(Consigne): Rédigez la suite de l’entretien sur Banlieues Santé, en reprenant immédiatement après sa dernière phrase.

(Texte fourni):
▬▬▬▬▬▬
L’idée de Banlieues Santé remonte à mes premières années comme infirmier. L’idée a été fortement motivée par plusieurs raisons : déjà mon propre accident de vie, la souffrance de mes aînés malades, les quartiers populaires où j’ai constaté combien l’accès aux soins, à l’éducation ou à l’emploi restait inégal. L’association est née d’un constat simple : le lieu où l’on naît ne doit pas déterminer l’avenir d’une personne. Depuis, nous construisons un écosystème solidaire réunissant associations locales, institutions privées et étatiques et bénévoles. Le but étant d’accompagner les plus vulnérables dans tous les aspects de leur santé avec cette vision holistique de la santé. De cette manière, chacun pourra prendre conscience de sa santé. J’ai aussi cofondé plusieurs organisations comme Banlieues School ou Banlieues climat qui ont toutes un succès florissant.
Le succès de vos actions vous a valu le Prix citoyen européen en 2020. Est-ce le déclic qui vous a motivé à aller plus loin ?
Recevoir ce prix a été un moment fort. Il symbolisait une reconnaissance européenne de notre action. Plus qu’un déclic, c’est la conviction que notre modèle peut inspirer d’autres écosystèmes notamment au Maroc et en Afrique. C’est ce qui m’a poussé à franchir une nouvelle étape.
Aujourd’hui, vous avez décidé de développer des missions similaires dans votre pays d’origine, le Maroc. À quelle étape en êtes-vous et quelles sont les prochaines actions?
Nous avons déjà tissé des liens avec des associations et institutions marocaines. Nos premières actions portent sur la santé communautaire. Nous lançons depuis le précèdent tremblement de terre des projets dans certaines régions pour adapter notre approche aux réalités locales, avant un déploiement à plus grande échelle. Chaque fois où nous allons, la concertation est nécessaire avec les collectivités, les autorités ou les acteurs locaux pour avoir une efficience évidente de l’action sur le terrain.
▬▬▬▬▬▬
(Données fournies):
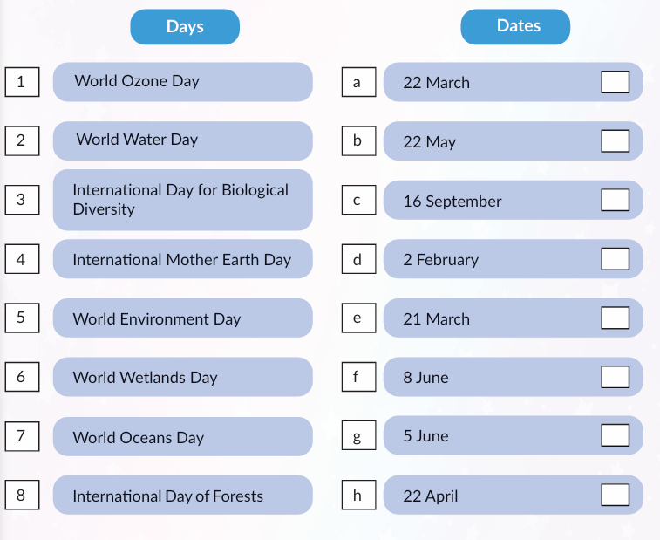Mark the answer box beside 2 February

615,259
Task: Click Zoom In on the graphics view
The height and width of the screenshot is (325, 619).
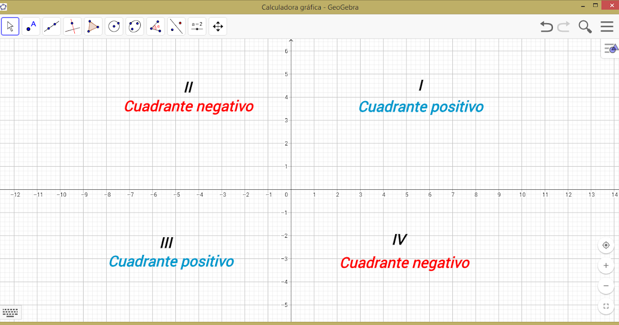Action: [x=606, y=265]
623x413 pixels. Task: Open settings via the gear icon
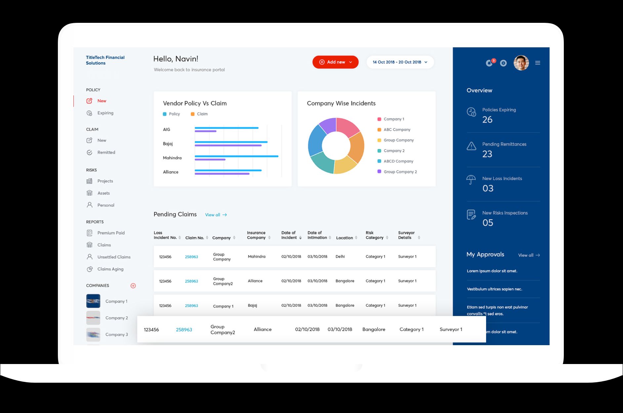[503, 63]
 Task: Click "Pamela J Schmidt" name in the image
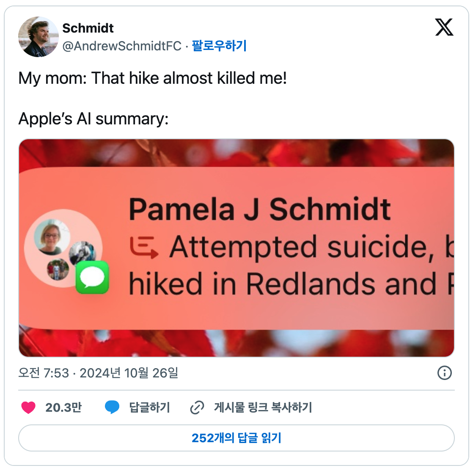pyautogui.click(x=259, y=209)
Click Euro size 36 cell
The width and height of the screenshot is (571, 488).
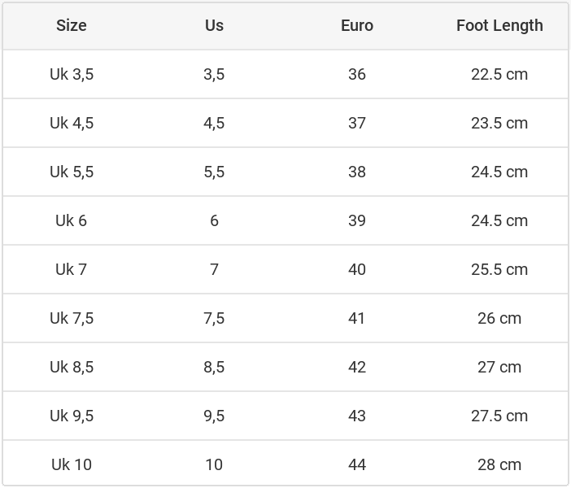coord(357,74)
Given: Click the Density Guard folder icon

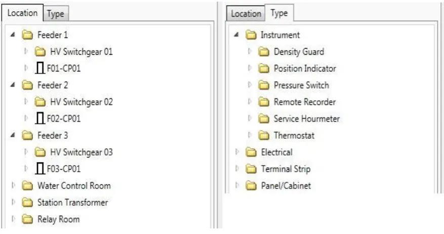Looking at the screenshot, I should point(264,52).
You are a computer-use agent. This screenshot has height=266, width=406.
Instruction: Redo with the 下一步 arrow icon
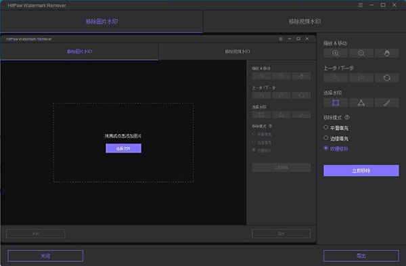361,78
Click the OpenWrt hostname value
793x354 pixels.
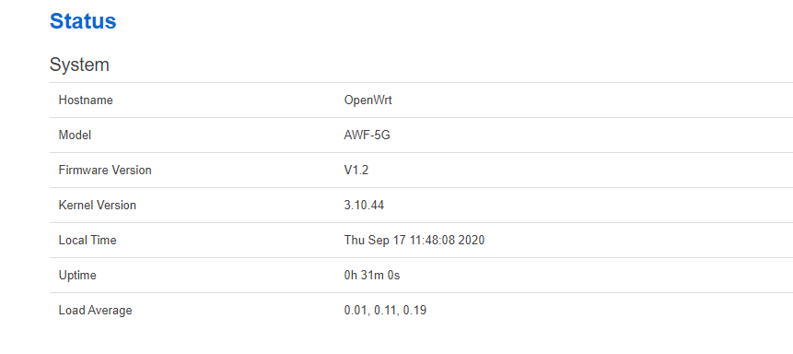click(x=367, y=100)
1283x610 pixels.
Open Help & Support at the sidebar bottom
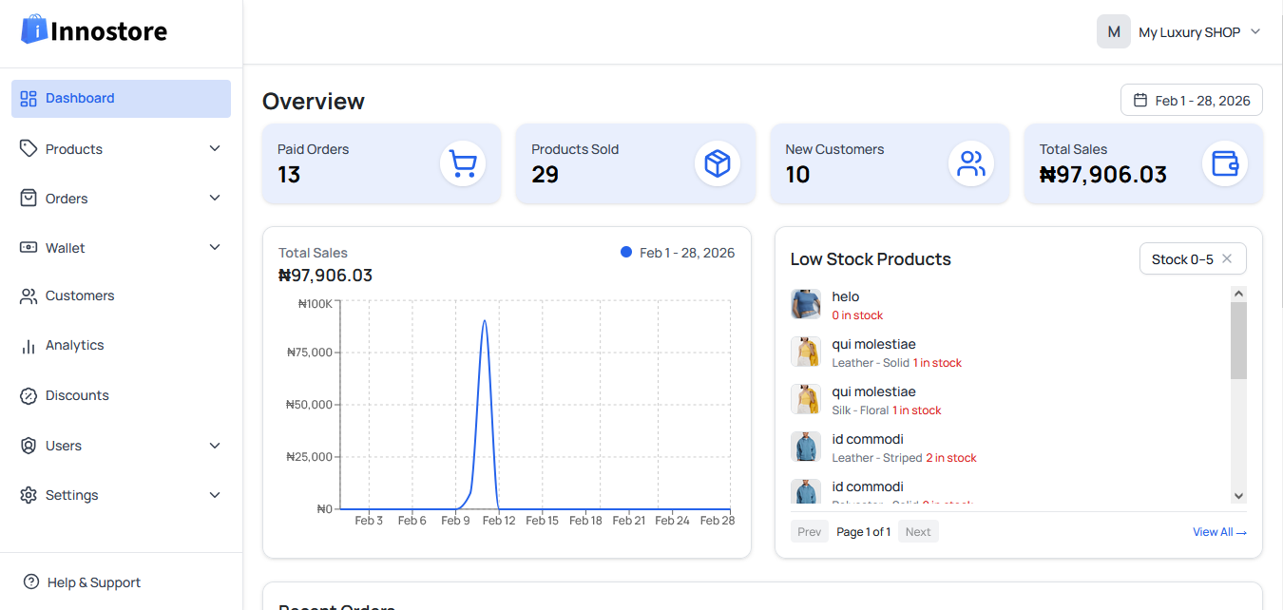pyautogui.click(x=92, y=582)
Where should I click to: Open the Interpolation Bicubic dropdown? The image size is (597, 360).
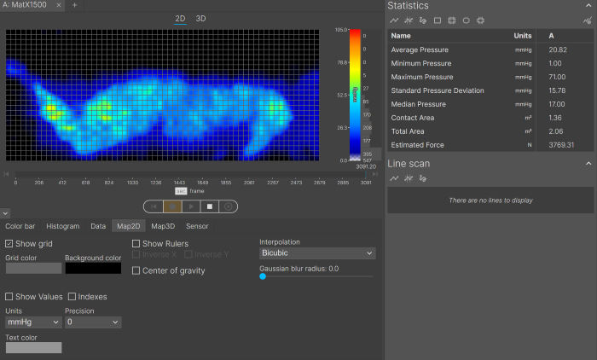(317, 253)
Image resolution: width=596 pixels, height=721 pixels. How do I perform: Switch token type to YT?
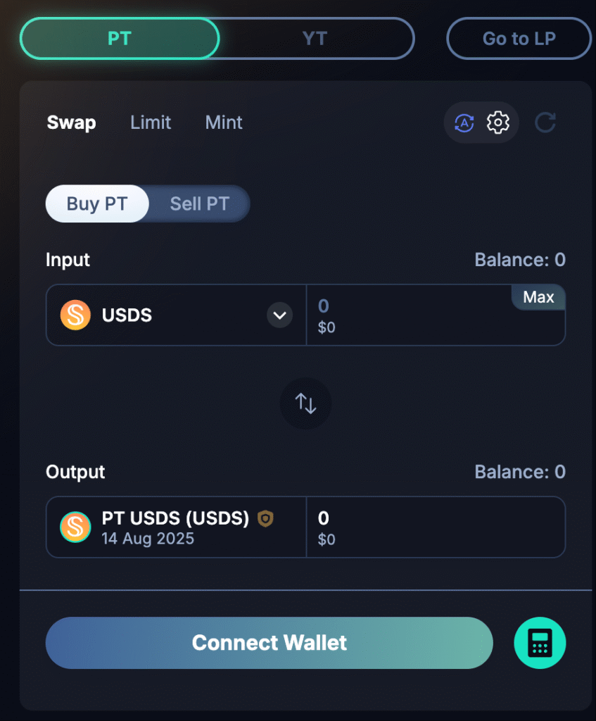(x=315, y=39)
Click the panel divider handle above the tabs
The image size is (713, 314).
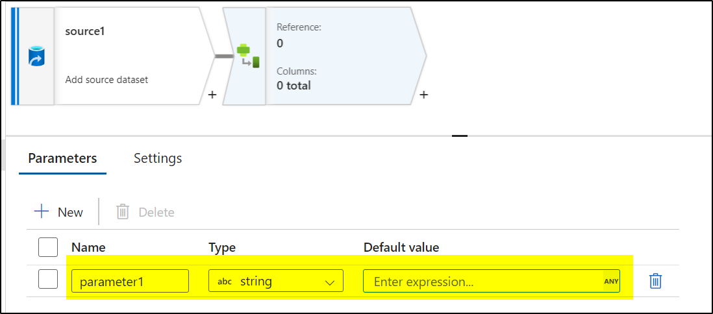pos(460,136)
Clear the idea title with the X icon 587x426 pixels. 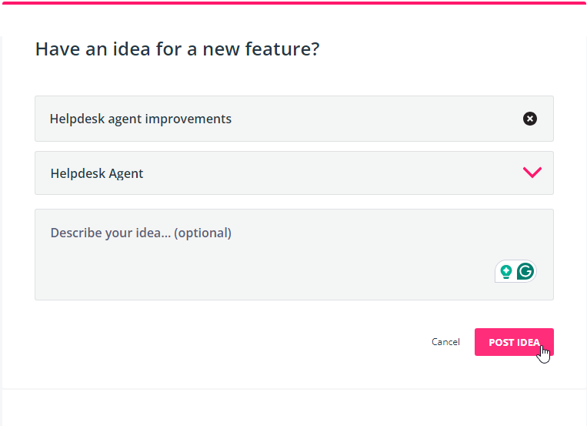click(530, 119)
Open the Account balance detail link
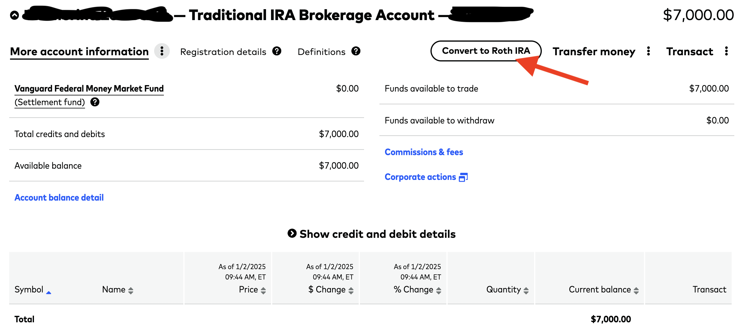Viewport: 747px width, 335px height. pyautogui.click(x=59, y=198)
▬▬▬▬▬▬
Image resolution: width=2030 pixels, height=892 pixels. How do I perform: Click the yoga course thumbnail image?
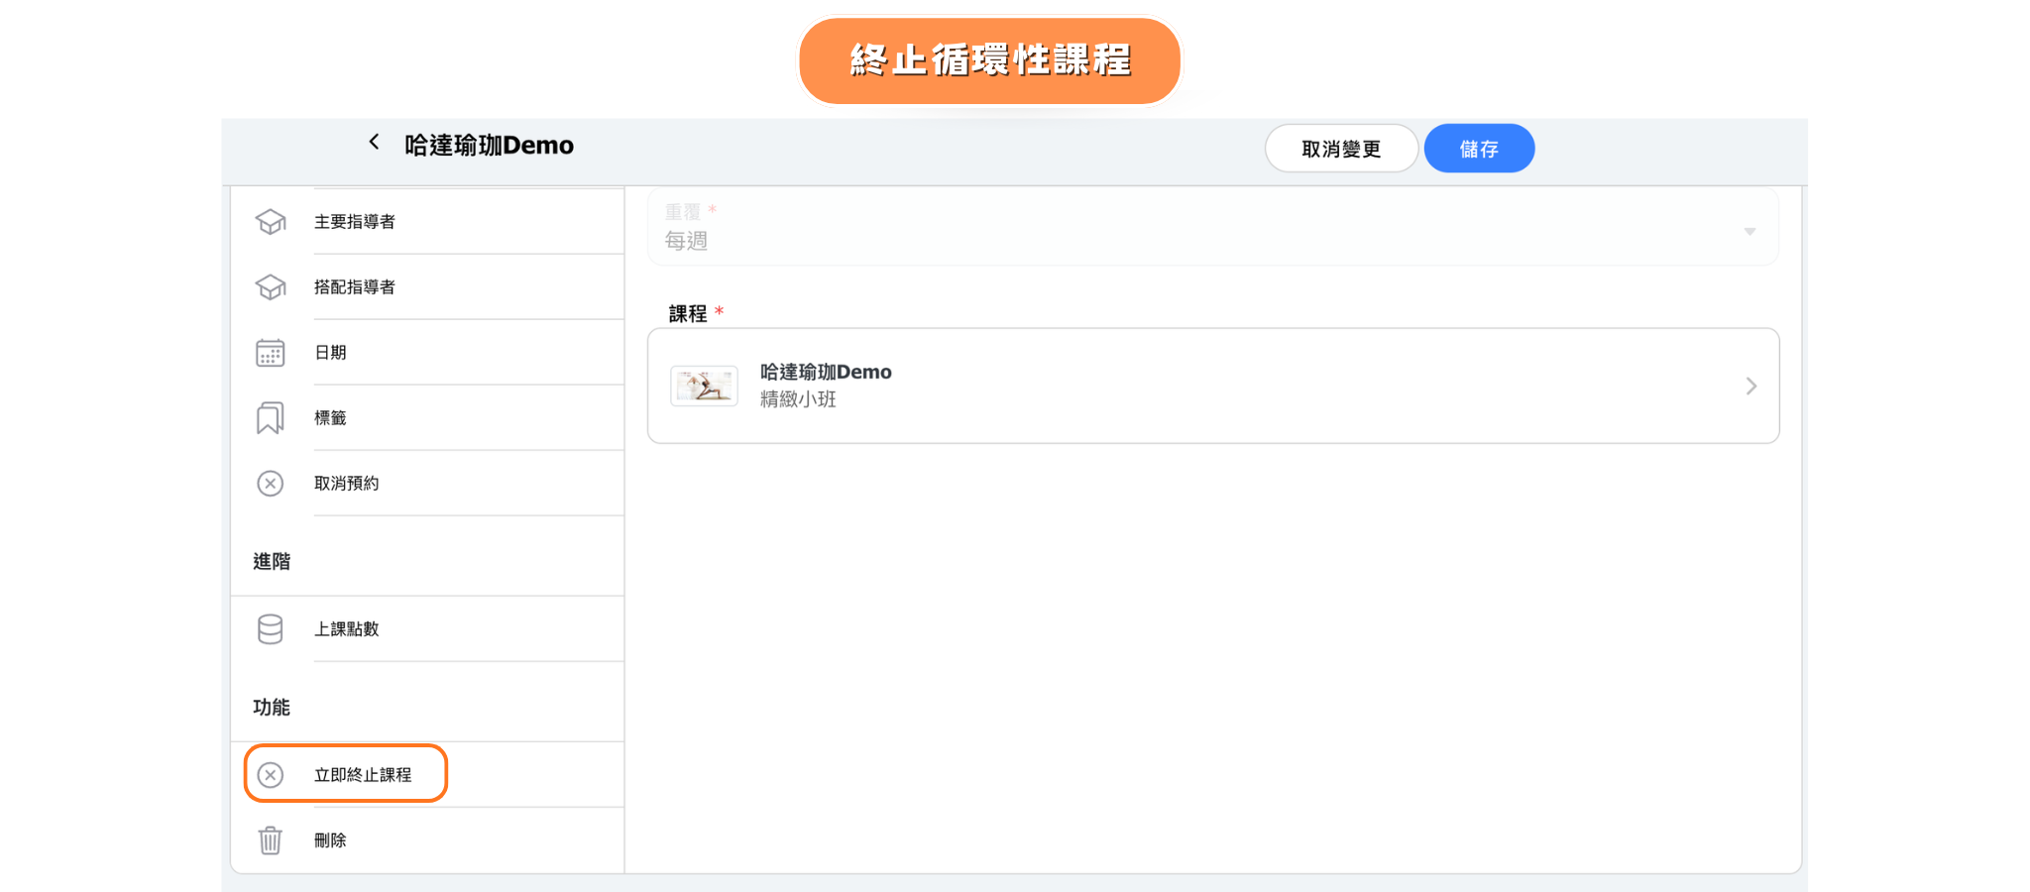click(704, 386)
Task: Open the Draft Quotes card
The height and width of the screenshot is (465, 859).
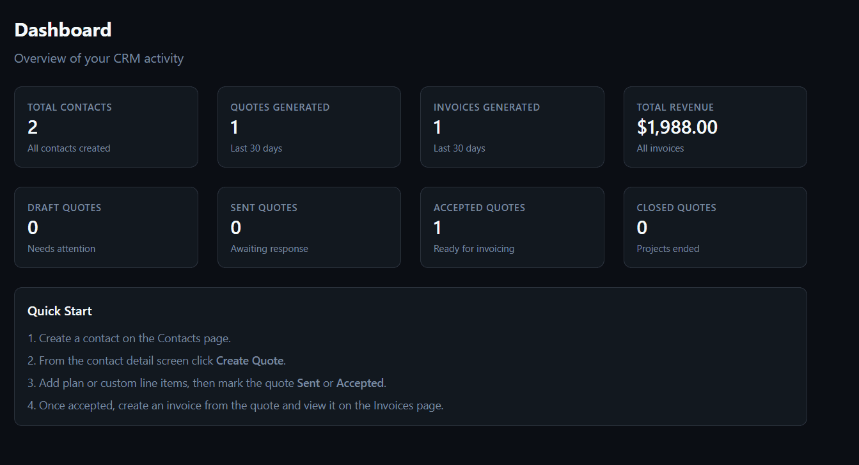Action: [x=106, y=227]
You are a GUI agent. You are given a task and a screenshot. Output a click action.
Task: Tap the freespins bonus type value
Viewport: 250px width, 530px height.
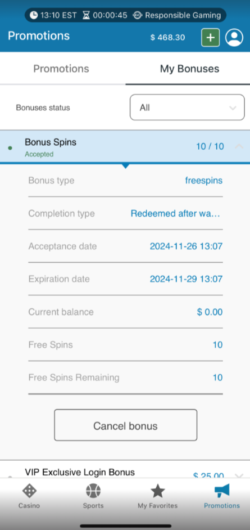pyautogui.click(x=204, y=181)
▬▬▬▬▬▬
(Résultat ci-dessous):
Vous visez aussi l’Afrique dans son ensemble. Comment comptez-vous vous y prendre ?
L’Afrique est un continent de ressources et de talents. Notre approche repose sur la co-construction. En clair, il s’agira de travailler avec les communautés locales, former des leaders et bâtir des modèles reproductibles. Nous ne venons pas avec des solutions toutes faites mais avec une méthode qui s’adapte aux réalités de chaque territoire. Elles s’appuient, en effet, sur les actions des acteurs locaux. Nous bénéficions aussi de l’appui de la diaspora marocaine qui souhaite agir en faveur de leur pays d’origine. Nous pensons que le modèle marocain peut être un cas d’école transformateur.
Les levées de fonds sont essentielles. Quelle est votre démarche pour y parvenir ?
Nous avons trois piliers: confiance, transparence et impact mesurable. Chaque projet doit prouver son efficacité, afin que nos partenaires – entreprises, institutions, philanthropes – voient concrètement l’effet de leurs contributions. Nous avons l’appui de grands groupes, de institutions mais aussi de la générosité du public qui est très importante pour nous.
Vous avez été invité à la Fête du Trône. Qu’a représenté ce moment pour vous?
Ce fut un moment de fierté et d’émotion. Cet événement symbole d’unité nationale a renforcé mon attachement au Maroc. Plus qu’un honneur, c’est une responsabilité. Il s’agira de contribuer activement au développement social de mon pays. Le rêve de nos parents était de revenir dans leur terre natale. Je pense que nous sommes la continuité de ce rêve pour contribuer à construire l’avenir du pays et du continent dans son intégralité.
Quels sont, selon vous, les ingrédients pour qu’une initiative caritative fonctionne ?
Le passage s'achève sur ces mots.